Gradient descent
Basic concept
$L$ means loss function, $\theta$ means parameters.
We want
\[\theta^*=arg\ \mathop{min}\limits_\theta L(\theta)\]Our method is
\[\theta\leftarrow\theta-\eta\ \nabla L(\theta)\]Adaptive learning rates
Reduce the learning rate by some factor every few epochs.
-
Vanilla gradient descent
\[w^{t+1}\leftarrow w^t-\eta^t\ g^t\] -
Adgrad
\[\begin{aligned} &w^{t+1}\leftarrow w^t-\frac{\eta^t}{\sigma^t}\ g^t \\ &w^{t+1}\leftarrow w^t-\frac{\eta}{\sqrt{\sum_{i=0}^t(g^i)^2}}\ g^t \end{aligned}\]where $\eta^t=\frac{\eta}{t+1}$, $\sigma^t=\sqrt{\frac{1}{t+1}\ \sum_{i=0}^t\ (g^i)^2}$, $g^t=\nabla L(w)$.

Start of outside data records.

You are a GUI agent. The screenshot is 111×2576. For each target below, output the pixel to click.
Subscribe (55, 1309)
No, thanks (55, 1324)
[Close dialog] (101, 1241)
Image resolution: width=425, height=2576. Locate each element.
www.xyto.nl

It seems that $\frac{g^t}{\sum_{i=0}^t\ (g^i)^2}$ is uesd as $\frac{first\ derivative}{second\ derivative}$. Especially, we use $\sum_{i=0}^t\ (g^i)^2$ to approximate $second\ derivative$.
Stochastic gradient descent
Sequentially or randomly pick $x^n$ to calculate gradient and loss.
Feature scaling
Make different features have the same scaling.

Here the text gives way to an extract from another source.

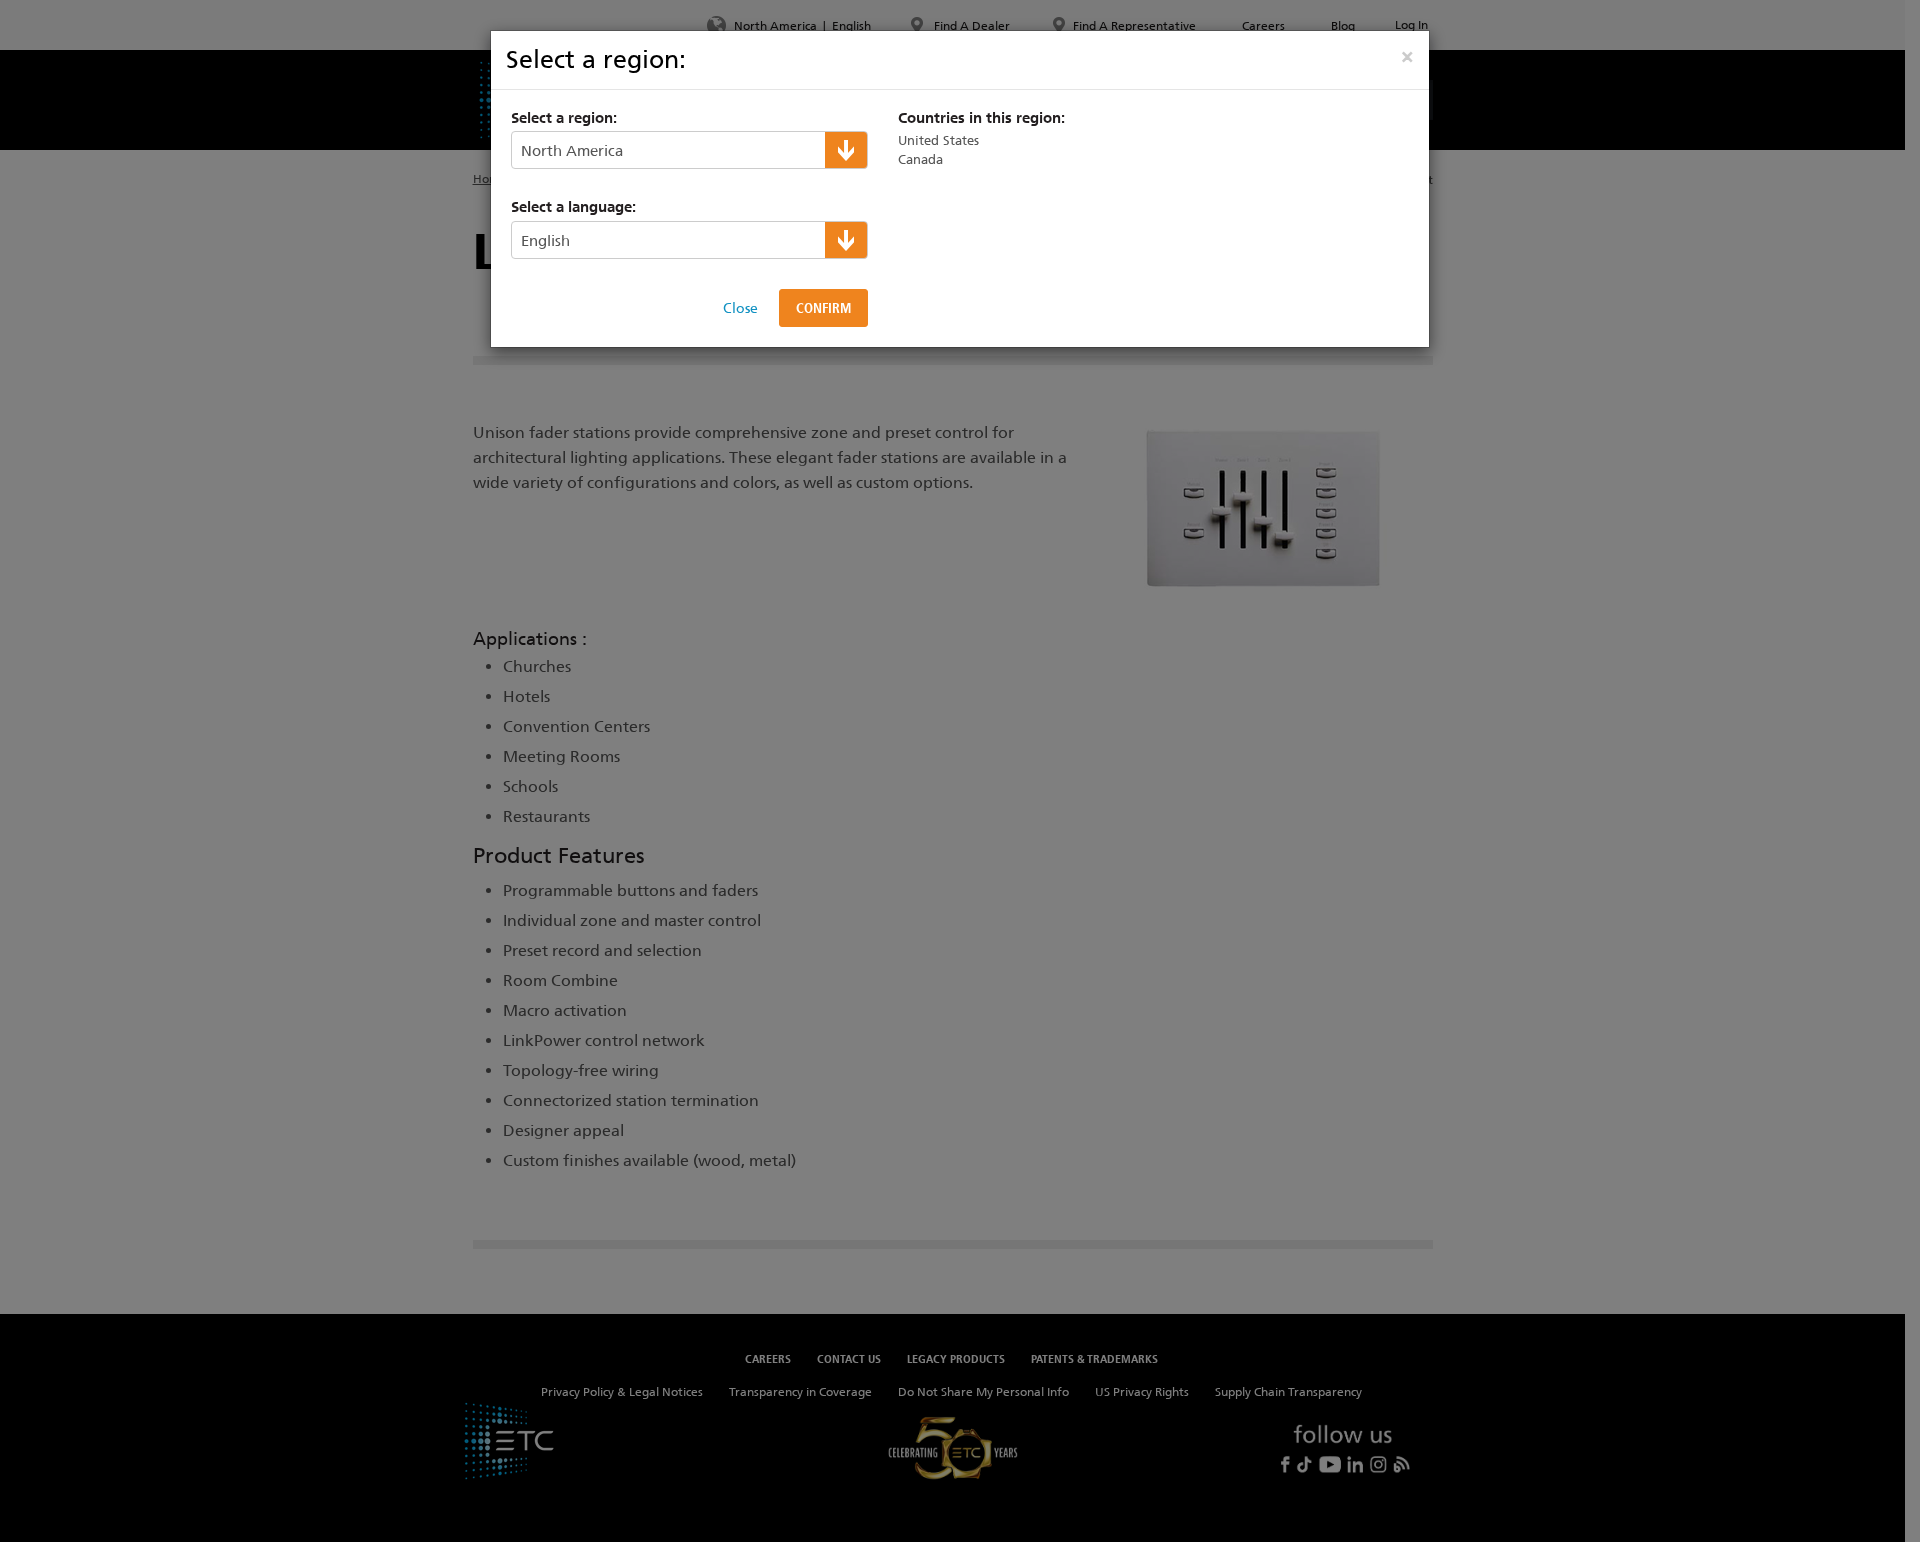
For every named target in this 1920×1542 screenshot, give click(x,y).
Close (740, 308)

\[\frac{x-m}{\sigma}\]In pratice
Gradient descent
- very low at the plateau
- stuck at saddle point
- stuck at local minima
Theory
We want
\[\mathop{min}\limits_xf(x)\]If we have $x=x^k+\alpha\ d^k$, then
\[\begin{aligned} f(x)&=f(x^k+\alpha\ d^k) \\ &\approx f(x^k)+\alpha\ \nabla f(x^k)^T\ d^k+o(\alpha\ ||d^k||) \end{aligned}\]As long as $\alpha$ small enough, $\nabla f(x^k)^T\ d^k<0$ means $f(x)<f(x^k)$.
So, gradient descent means
\[-\nabla f(x^k)^T\ d^k=||\nabla f(x^k)^T||\ ||d^k||\ cos\ \theta\leq||\nabla f(x^k)^T||\ ||d^k||\]Thus
\[-\nabla f(x^k)=d^k\]